● Goal of the exercise: Please copy the rows from the first one up to and including the line with "click(x=1277, y=146)", swapping "sidebar" for "side panel" and leaving everything else unchanged.

● Material for this exercise:
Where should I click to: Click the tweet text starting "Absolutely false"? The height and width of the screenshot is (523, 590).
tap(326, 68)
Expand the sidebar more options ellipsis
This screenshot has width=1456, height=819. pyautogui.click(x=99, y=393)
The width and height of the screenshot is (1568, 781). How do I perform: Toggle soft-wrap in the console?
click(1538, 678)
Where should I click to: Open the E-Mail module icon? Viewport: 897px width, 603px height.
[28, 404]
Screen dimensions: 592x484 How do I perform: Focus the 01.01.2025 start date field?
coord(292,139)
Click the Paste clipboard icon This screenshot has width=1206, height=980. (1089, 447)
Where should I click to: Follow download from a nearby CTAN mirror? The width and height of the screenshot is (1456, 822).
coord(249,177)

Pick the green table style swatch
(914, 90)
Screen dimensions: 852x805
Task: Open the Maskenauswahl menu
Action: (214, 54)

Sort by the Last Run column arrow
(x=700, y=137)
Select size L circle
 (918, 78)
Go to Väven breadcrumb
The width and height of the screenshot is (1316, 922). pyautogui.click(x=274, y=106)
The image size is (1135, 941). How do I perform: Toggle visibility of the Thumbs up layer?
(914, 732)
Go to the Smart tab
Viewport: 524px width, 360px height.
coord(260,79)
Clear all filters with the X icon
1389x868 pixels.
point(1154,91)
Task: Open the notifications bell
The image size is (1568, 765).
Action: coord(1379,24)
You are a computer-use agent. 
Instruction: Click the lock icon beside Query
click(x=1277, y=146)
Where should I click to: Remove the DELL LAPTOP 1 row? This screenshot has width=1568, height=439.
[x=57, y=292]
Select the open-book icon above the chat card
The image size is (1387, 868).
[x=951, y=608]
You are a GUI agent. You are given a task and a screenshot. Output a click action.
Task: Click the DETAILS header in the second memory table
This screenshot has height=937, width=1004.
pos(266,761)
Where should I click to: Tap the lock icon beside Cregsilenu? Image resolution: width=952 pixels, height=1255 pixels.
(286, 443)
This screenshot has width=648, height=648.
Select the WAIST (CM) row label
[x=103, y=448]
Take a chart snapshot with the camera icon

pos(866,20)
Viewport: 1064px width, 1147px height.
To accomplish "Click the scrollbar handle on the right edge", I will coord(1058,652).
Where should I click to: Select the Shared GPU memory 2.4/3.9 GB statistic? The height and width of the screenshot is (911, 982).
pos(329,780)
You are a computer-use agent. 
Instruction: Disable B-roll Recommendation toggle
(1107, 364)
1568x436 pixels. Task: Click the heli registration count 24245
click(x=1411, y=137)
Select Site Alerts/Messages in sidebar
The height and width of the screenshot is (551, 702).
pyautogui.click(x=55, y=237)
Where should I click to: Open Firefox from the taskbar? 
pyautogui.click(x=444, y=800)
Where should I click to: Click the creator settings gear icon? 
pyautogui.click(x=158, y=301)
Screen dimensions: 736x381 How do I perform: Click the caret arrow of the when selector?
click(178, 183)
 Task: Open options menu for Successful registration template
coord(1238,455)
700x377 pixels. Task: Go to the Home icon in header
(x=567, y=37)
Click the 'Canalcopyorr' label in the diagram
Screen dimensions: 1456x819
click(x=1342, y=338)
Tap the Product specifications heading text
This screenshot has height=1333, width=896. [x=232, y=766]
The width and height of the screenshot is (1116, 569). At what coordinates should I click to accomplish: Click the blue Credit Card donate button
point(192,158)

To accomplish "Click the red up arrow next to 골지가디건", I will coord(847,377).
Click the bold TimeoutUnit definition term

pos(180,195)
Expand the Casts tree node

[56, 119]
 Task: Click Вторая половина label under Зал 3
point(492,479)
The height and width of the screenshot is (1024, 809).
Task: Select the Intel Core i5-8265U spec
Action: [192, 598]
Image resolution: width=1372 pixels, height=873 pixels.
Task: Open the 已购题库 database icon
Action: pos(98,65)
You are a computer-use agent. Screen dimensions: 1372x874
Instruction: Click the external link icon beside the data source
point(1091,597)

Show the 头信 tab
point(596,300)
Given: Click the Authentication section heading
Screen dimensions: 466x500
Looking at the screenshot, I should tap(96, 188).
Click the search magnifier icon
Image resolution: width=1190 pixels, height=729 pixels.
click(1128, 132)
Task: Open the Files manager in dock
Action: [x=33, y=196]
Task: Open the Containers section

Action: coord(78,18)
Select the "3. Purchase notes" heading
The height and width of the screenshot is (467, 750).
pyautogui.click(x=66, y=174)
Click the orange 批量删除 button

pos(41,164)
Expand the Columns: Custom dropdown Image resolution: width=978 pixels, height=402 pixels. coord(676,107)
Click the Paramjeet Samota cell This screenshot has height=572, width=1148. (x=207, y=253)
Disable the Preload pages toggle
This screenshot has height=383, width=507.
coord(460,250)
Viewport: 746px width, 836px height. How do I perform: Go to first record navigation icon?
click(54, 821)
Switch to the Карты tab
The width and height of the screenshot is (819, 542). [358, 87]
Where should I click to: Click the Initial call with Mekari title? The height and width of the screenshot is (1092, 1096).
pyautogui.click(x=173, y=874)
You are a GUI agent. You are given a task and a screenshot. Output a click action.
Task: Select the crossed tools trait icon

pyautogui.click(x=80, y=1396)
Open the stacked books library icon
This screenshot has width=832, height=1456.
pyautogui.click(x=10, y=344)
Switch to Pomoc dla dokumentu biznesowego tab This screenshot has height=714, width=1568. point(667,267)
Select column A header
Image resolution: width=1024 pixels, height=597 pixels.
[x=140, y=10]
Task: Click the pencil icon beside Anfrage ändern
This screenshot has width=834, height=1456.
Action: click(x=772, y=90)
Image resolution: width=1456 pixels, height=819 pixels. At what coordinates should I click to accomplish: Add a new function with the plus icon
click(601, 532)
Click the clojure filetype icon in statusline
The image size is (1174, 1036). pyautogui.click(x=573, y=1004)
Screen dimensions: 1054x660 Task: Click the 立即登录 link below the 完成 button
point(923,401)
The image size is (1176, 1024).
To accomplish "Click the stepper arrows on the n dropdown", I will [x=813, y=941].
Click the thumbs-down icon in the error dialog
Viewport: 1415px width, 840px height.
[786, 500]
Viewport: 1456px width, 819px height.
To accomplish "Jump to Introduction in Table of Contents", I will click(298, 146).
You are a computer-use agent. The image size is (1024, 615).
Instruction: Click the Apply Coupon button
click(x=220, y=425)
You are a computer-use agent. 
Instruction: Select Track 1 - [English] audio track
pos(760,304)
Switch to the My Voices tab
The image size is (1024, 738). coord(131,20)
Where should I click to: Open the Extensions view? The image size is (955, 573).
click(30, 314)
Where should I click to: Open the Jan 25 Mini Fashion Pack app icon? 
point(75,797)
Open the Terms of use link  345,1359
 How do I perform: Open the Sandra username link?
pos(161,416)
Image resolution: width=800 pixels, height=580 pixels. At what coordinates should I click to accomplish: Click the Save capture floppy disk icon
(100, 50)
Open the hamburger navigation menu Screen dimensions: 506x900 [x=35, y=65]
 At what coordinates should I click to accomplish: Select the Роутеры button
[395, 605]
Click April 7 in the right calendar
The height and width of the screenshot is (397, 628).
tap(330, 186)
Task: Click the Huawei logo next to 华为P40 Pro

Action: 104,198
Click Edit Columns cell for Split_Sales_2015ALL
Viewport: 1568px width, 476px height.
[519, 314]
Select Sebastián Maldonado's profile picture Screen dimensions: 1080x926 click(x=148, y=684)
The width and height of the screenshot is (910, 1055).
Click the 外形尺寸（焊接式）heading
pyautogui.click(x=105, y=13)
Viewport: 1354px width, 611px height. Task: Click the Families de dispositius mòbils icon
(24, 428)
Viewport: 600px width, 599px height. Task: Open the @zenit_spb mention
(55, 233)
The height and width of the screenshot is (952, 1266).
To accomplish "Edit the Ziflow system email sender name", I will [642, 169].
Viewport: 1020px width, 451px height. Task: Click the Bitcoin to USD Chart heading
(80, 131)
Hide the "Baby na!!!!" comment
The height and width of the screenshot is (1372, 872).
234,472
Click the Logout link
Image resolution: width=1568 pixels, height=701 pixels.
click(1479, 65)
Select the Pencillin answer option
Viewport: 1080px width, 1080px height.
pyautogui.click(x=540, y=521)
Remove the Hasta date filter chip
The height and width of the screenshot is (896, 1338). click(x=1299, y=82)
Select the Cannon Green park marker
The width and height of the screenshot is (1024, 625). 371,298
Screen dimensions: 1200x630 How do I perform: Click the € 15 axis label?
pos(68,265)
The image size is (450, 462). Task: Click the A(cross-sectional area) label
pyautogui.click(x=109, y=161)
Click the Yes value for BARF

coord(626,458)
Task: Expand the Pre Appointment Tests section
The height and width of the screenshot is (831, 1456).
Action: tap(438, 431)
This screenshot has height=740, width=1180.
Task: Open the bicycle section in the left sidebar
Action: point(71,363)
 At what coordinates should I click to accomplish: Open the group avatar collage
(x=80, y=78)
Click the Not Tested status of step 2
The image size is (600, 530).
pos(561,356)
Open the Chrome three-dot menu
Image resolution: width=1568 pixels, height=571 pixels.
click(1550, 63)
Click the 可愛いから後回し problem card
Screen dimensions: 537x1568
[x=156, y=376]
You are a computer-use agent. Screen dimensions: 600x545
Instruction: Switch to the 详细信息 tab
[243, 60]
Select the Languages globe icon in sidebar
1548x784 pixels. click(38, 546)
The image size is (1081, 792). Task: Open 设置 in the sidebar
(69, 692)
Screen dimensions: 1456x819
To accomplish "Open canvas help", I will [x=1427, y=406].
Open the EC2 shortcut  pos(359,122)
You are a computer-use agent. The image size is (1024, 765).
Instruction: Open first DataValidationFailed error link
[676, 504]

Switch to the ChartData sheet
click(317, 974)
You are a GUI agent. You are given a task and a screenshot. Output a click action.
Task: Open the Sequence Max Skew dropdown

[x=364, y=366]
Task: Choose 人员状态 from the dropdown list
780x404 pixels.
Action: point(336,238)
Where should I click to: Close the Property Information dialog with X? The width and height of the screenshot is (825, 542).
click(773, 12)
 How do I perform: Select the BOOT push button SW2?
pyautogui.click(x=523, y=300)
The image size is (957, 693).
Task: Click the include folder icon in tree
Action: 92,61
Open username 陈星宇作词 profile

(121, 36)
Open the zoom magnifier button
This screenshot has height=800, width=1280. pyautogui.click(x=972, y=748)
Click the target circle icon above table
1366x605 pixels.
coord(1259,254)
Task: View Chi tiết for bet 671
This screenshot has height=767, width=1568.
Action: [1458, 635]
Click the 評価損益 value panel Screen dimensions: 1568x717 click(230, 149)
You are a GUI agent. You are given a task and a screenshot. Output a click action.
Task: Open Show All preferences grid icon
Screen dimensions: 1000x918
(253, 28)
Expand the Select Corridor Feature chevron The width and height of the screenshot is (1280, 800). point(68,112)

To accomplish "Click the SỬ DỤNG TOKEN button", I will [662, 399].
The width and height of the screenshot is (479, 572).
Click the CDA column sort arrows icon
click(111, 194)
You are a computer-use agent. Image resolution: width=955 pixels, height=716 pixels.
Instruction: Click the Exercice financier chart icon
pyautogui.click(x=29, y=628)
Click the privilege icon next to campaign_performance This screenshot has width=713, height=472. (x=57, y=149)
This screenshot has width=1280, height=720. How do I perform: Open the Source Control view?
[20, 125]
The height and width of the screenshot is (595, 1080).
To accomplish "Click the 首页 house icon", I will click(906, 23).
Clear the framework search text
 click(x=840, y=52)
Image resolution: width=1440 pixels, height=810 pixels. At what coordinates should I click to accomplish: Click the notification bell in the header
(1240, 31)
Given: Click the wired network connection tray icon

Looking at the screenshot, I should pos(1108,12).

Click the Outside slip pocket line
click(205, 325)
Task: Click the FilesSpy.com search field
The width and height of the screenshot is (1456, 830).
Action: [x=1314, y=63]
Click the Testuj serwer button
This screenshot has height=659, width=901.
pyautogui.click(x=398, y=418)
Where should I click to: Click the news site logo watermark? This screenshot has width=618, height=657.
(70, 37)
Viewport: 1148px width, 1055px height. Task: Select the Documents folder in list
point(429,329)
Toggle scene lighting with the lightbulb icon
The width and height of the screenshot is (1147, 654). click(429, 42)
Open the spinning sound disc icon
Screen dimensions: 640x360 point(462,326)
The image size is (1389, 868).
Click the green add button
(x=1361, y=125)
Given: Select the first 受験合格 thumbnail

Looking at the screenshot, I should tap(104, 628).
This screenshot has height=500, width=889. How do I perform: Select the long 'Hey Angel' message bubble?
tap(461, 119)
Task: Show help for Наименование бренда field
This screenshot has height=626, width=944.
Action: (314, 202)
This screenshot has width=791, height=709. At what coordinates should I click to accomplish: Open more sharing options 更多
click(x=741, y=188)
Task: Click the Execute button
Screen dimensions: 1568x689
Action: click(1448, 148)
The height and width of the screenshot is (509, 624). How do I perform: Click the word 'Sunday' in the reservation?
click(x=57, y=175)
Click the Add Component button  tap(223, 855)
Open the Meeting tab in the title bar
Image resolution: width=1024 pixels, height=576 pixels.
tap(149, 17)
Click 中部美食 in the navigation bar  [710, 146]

● Result of this task:
Where should I click to: Click the tweet text starting "Absolutely false"? The height and width of the screenshot is (523, 590).
tap(326, 68)
Expand the side panel more options ellipsis
This screenshot has width=1456, height=819. pyautogui.click(x=99, y=393)
The width and height of the screenshot is (1568, 781). How do I perform: Toggle soft-wrap in the console?
click(1538, 678)
Where should I click to: Open the E-Mail module icon? Viewport: 897px width, 603px height.
[28, 404]
Screen dimensions: 592x484 How do I perform: Focus the 01.01.2025 start date field?
coord(292,139)
Click the Paste clipboard icon This screenshot has width=1206, height=980. (1089, 447)
Where should I click to: Follow download from a nearby CTAN mirror? The width and height of the screenshot is (1456, 822).
coord(249,177)

Pick the green table style swatch
(914, 90)
Screen dimensions: 852x805
Task: Open the Maskenauswahl menu
Action: (214, 54)

Sort by the Last Run column arrow
(x=700, y=137)
Select size L circle
 (918, 78)
Go to Väven breadcrumb
The width and height of the screenshot is (1316, 922). pyautogui.click(x=274, y=106)
The image size is (1135, 941). How do I perform: Toggle visibility of the Thumbs up layer?
(914, 732)
Go to the Smart tab
Viewport: 524px width, 360px height.
coord(260,79)
Clear all filters with the X icon
1389x868 pixels.
point(1154,91)
Task: Open the notifications bell
The image size is (1568, 765).
Action: coord(1379,24)
You are a computer-use agent. 
Instruction: Click the lock icon beside Query
click(x=1277, y=146)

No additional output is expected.